Ну вот, еще одна лекция. Все это я уже слышала много раз. По мнению мамы, лучшие мероприятия те, на которые идешь против собственного желания. Папа же считает, что поездка на автобусе уже сама по себе пойдет мне на пользу.
Я беру свою тарелку и швыряю ее в стену. Раньше ничего подобного я не делала. Тарелка не разбивается. Нет ни красного соуса, ни разлетевшихся капель, только пятнышко от картофельного пюре. Хочу, чтобы родителям было так же больно, как мне. Хочу, чтобы они так же скучали по нему. Одиночество невыносимо. Хочу, чтобы они больше плакали, чтобы были добрее к его родителям, чтобы его родители были добрее ко мне, а я к нему. Может быть, я схожу с ума. Но ощущение утраты слишком тяжело, оно как бесконечный укол столбняка — иголка в руке, звон в ушах: «Где он? Как он? Почему?» Мама вскидывает руки.
— О’кей, — говорит она. — О’кей.
Дом Рози Ганеш находится на участке вдалеке от центра города.
Мама припарковывается у тротуара.
— Ты уверена, что здесь безопасно?
Я вздыхаю и говорю то, что ей нужно услышать.
— Мам, все будет хорошо.
Иду по длинной подъездной дорожке. Глаза слезятся. По пути сюда я просматривала видео с «Уотер уиз» и теперь чувствую себя идиоткой.
Рози встречает меня усмешкой.
— Робеешь?
— Нет, — отвечаю. — А что? Твой дядя забыл иголки или что-то еще?
Она смеется, машет, приглашая меня в дом.
— Он мне не дядя. Он бойфренд моей тети.
Они совсем не такие, какими я их представляла. Не столько байкеры, сколько хиппи — готовят киноа, говорят о ГМО и комиссионках. Татуировщика зовут Девин, у него длинные волосы и улыбка от уха до уха. Его подруга — тетя Рози, Анита — украшена множеством татуировок и носит волосы почти такие же длинные, как у Девина. Отец Рози — фермер в комбинезоне. Он огромный, настоящий гигант, особенно в сравнении с Девином и Анитой, к которым как нельзя лучше подходит выражение «кожа и кости». Лицо красное, но не потому, что он пьет, а от солнца и смеха. Они все такие чертовски счастливые, и тут Рози со своими мрачными рассказами и угрюмостью.
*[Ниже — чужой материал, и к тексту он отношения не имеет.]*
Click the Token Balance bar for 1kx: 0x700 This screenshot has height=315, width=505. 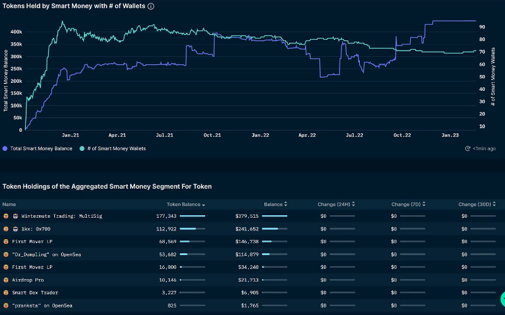[188, 229]
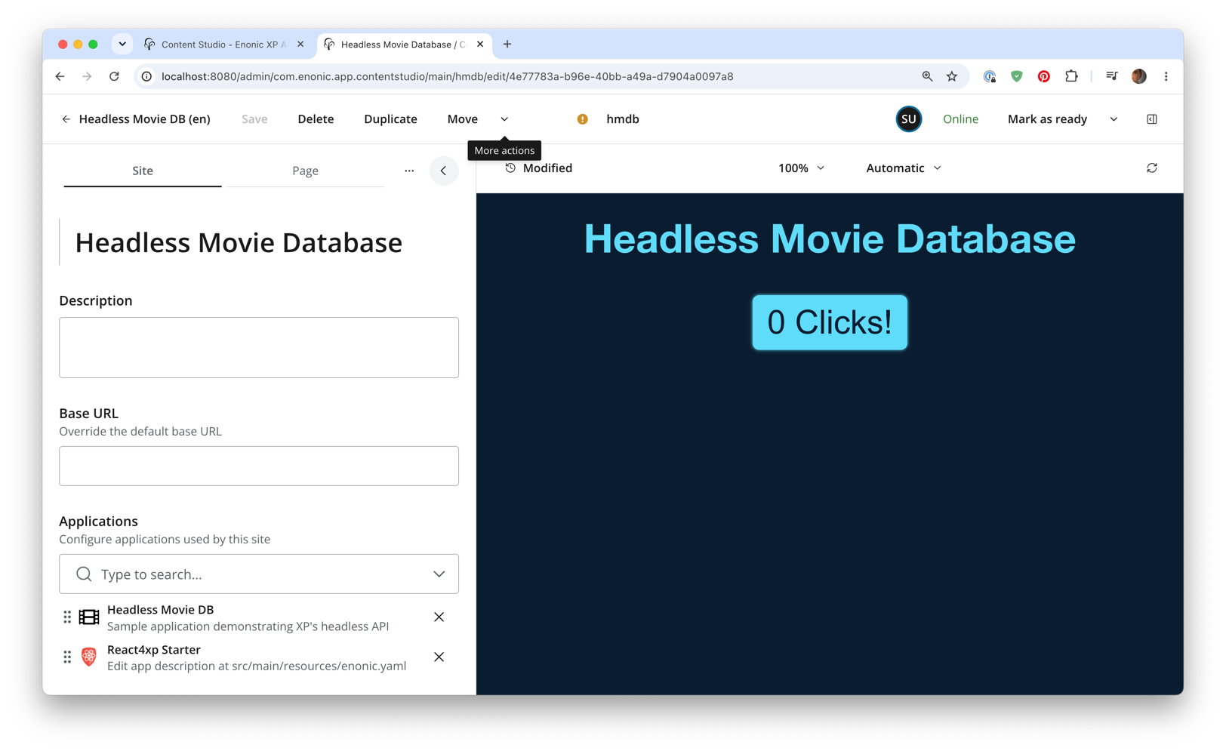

Она — лгунья. Подделка. Но, с другой стороны, а кто тогда я? Уже дважды сходила в ванную посмотреть, что нового в аквапарке.
Как нормальная семья, мы сидим за столом на свежем воздухе, и в какой-то момент Девин перехватывает мой взгляд.
— Мне жаль, что с твоим другом такое случилось.
Я смотрю на Рози, и она пожимает плечами.
— В твоем возрасте делать тату незаконно, вот мне и пришлось объяснить, в чем дело.
Мы едим вегетарианские бургеры и киноа[10], говорим о Джоне, вспоминаем другие печальные истории о пропавших и похищенных детях, черном рынке, героине, всяких темных вещах в мире и предлагаем свои варианты событий.
Рози говорит, что ее тронуло мое искусство. Вот так мы и подружились. Смотрю на мою пустую тарелку и чувствую, что меня тошнит. В голове только одна мысль: «Я не твоя подруга. Я ничья подруга».
— О’кей. — Девин поднимается. — Рози, думаю, тебе лучше подождать здесь. Готова, Хлоя?
Поверить не могу, что собираюсь это сделать. Поверить не могу, что я, та, какая есть, иду за татуировщиком Девином по дому, которого не знаю.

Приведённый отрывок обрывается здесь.